Having established that LGCP and CSCP models can exhibit nearly identical second-order structure, we now ask: where do these models differ?
Our first step beyond second-order summaries is to examine the marginal distributions of the latent intensity fields. Unlike the pair correlation function, which captures dependence between locations, the marginal distribution of \(\Lambda(u)\) describes the behaviour of the intensity at a single location.
Although the marginal distributions are not directly observed, they govern the local behaviour of the process, and therefore influence observable quantities such as counts in small regions. The key question is whether differences in these marginal distributions are large enough to remain detectable after the Poisson sampling step that generates the observed point pattern.
Note
Although the latent intensity surface is not directly observed, it governs the local behaviour of the process, and therefore influences observable quantities such as counts in small regions.
So I understand the marginal distributions are not observable. I don’t fully understand why we phrase it as governing the “local behaviour” of the process.
Like, would this be better: “are determined by the local behaviour of the process”?
I feel like it is not exactly clear what we mean by “local behaviour” here? Additionally, it is not exactly clear not me, the exact mechanism through which, the marginal distributions “influence observable quantities such as counts in small regions”
Note
Related to the above, I almost feel like a better way of thinking about the marginal distribution is that it is simply a property of the full process.
If you hold this perspective, it doesn’t really make sense to make a statement like “they govern the local behaviour”. Something more appropriate might be “they reflect the local behaivour”.
Is this the right framing of the marginals, or am I tweaking?
44.1 Recap
Before investigating differences in marginal distributions, it is helpful to revisit exactly what these objects represent.

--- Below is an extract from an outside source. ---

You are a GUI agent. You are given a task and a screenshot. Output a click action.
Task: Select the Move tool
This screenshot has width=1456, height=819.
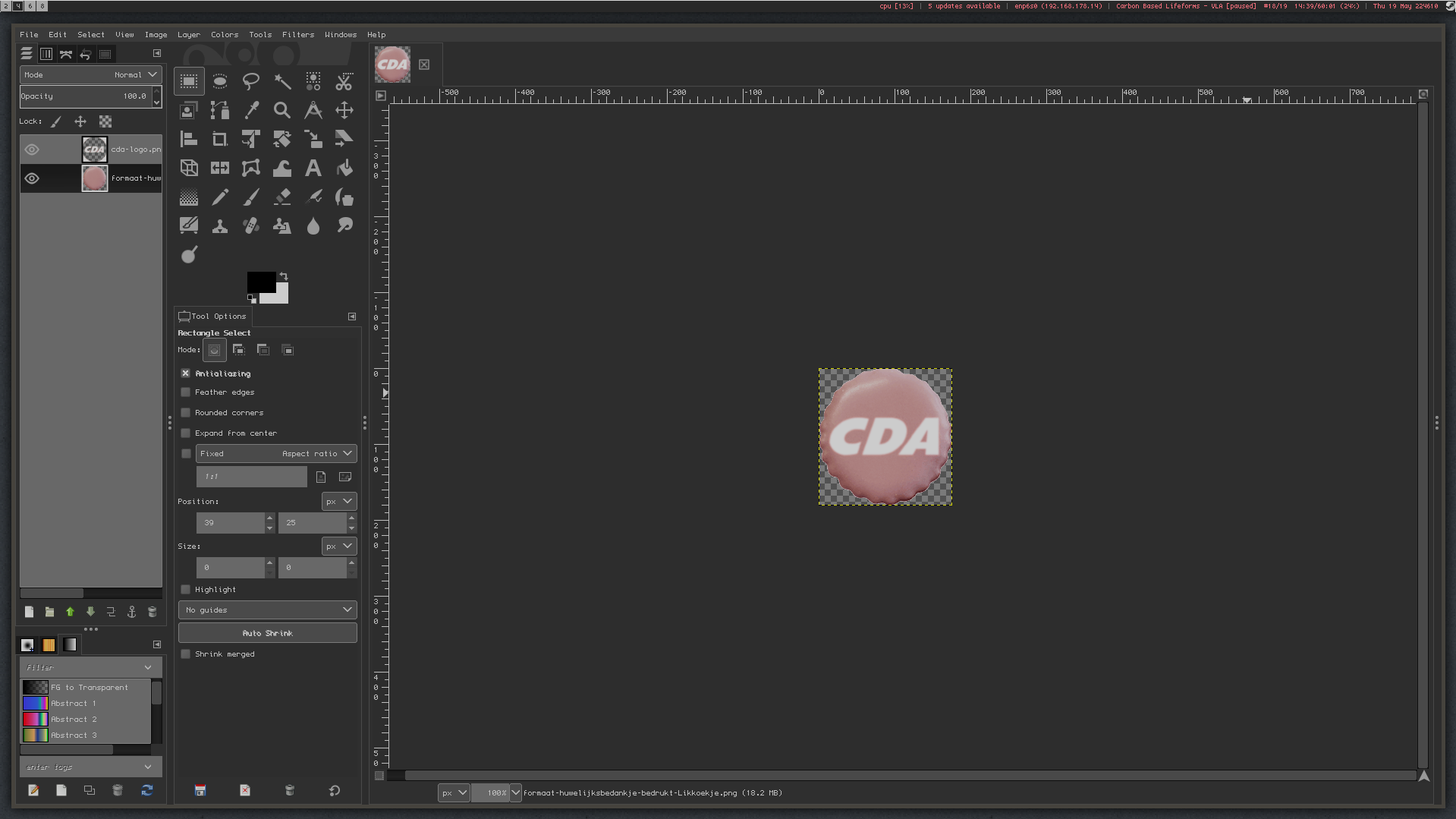tap(344, 111)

Recall that a Cox process is defined through a random intensity function \(\Lambda(u)\).
This is a function which takes a location \(u\) as input, and returns a random variable describing the local intensity of the process at that location. Conditional on \(\Lambda\), the point pattern is generated as an inhomogeneous Poisson process.
In both the LGCP and CSCP models, the random intensity \(\Lambda(u)\) is obtained as a transformation of an underlying Gaussian random field (GRF).
A Gaussian random field is defined by the property that any finite collection \((Z(u_1), \dots, Z(u_k))\) is jointly multivariate normal. As such, the field is completely characterised by its mean function and covariance function (special property we get from the normal distribution).
44.1.1 Joint structure
The random field \(\Lambda\) induces a joint distribution over all locations \(\{ \Lambda(u) : u \in W \}\).
Conceptually, this corresponds to assigning a random variable to each point in space, with dependence between locations governed by the covariance structure of the underlying Gaussian field (which we also specify).
This joint distribution is extremely high-dimensional (infinite-dimensional, due to uncountably infinite locations in any region), and is generally intractable to estimate from observed point pattern data.
44.1.2 Marginal structure
Rather than attempting to approximate the full joint distribution, we may instead consider properties of the field.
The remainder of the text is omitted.